At a Thursday morning news conference, the Governor said she expected that her proposals will generate feedback from communities and stakeholder groups that could lead to changes in the list of cuts she will include in her official state budget proposal.  “But not much—our options are limited,” the Governor said.
HECB Executive Director Don Bennett said today that he already has urged the Governor’s staff and key legislative representatives not to suspend the State Work Study program, even if preserving it would mean a slight reduction in the State Need Grant (SNG) program.
Later in the day, at a meeting of the Higher Education Steering Committee, which includes representatives from baccalaureate and two-year institutions,  the Governor again alluded to the difficult choices the state will have to make to deal with the current budget crisis, and the potential impact those decisions could have on higher education. “I’m surprised some of you are talking to me,” the Governor remarked to committee members.
Governor Gregoire has called the Legislature in for a special session, beginning Nov. 28, to address a projected $1.4 billion shortfall in state revenue for the remainder of the 2011-13 biennium.

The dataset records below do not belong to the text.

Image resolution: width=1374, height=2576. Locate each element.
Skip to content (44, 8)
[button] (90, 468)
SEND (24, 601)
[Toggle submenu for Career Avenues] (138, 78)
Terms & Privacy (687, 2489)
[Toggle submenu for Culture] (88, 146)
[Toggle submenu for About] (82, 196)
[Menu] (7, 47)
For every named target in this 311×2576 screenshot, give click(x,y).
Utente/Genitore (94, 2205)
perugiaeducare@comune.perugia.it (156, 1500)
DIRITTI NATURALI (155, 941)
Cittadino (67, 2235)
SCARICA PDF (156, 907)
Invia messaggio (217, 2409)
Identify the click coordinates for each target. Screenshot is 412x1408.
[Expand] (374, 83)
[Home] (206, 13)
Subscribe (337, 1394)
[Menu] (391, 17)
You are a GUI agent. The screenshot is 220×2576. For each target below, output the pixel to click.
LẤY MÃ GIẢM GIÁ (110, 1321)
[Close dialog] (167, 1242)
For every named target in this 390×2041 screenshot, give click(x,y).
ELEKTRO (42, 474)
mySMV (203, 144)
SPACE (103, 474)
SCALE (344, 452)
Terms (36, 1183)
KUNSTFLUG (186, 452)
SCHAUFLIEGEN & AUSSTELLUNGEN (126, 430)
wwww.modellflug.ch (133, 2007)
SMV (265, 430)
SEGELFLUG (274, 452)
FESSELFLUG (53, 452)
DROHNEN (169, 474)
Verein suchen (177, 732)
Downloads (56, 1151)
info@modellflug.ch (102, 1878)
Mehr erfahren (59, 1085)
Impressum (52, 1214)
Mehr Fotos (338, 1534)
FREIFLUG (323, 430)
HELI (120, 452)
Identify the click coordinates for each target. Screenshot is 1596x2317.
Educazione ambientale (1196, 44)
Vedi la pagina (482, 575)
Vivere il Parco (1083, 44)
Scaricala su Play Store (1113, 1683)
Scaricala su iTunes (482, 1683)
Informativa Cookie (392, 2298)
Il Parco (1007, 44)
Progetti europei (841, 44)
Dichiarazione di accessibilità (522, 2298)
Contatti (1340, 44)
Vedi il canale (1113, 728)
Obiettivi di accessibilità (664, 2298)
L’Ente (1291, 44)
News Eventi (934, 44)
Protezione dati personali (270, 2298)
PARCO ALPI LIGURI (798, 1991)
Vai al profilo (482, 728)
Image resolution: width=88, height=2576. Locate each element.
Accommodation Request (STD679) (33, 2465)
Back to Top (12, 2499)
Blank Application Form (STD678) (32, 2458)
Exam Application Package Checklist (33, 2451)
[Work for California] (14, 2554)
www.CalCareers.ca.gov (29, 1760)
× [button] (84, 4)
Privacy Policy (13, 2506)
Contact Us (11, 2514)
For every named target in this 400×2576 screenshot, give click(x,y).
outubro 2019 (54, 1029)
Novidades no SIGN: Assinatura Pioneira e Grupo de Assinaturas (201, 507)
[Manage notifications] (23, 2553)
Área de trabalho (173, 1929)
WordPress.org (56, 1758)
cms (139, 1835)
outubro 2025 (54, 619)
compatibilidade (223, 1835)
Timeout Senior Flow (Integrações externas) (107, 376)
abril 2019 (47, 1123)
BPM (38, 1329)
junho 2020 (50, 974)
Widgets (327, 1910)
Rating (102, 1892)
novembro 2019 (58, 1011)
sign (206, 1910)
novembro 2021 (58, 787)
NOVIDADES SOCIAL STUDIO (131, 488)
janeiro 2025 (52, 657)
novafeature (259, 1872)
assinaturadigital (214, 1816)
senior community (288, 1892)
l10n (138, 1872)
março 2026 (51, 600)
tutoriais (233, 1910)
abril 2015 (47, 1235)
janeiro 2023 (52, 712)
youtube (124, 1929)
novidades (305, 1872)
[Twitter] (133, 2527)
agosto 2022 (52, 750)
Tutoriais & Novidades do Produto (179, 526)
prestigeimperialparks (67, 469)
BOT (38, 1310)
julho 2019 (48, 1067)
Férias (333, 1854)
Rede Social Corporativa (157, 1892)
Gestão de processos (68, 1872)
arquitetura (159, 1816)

In light of the shortfall, the Governor has proposed a $2 billion spending reduction in the biennial budget.  
“I don’t want anyone to think that I like these options,” the Governor said. “The list of options I’ve presented hurts. This is not what I signed up for when I started as a caseworker 40 years ago. But it’s what the world economy handed our state and our country.”
Another budget cutting proposal that has been mentioned but not recommended by the Governor is elimination or reduction of the State Need Grant (SNG) program (up to $303 million). The SNG program annually provides financial assistance to 72,000 low-income students in Washington.  
Also on the table but not recommended by the Governor is an even deeper 20 percent reduction ($222 million) in General Fund support  for the state’s six public baccalaureate institutions and 34 community and technical colleges. 
The Governor’s recommended 15 percent reduction would come on top of a 24 percent reduction in state funding for public colleges and universities approved earlier this year.
To partly offset the impact of continuing cuts to higher education, the Legislature earlier this year granted the baccalaureate institutions expanded flexibility to raise tuition.
More information on the budget reduction alternatives is available on the Office of Financial Management website.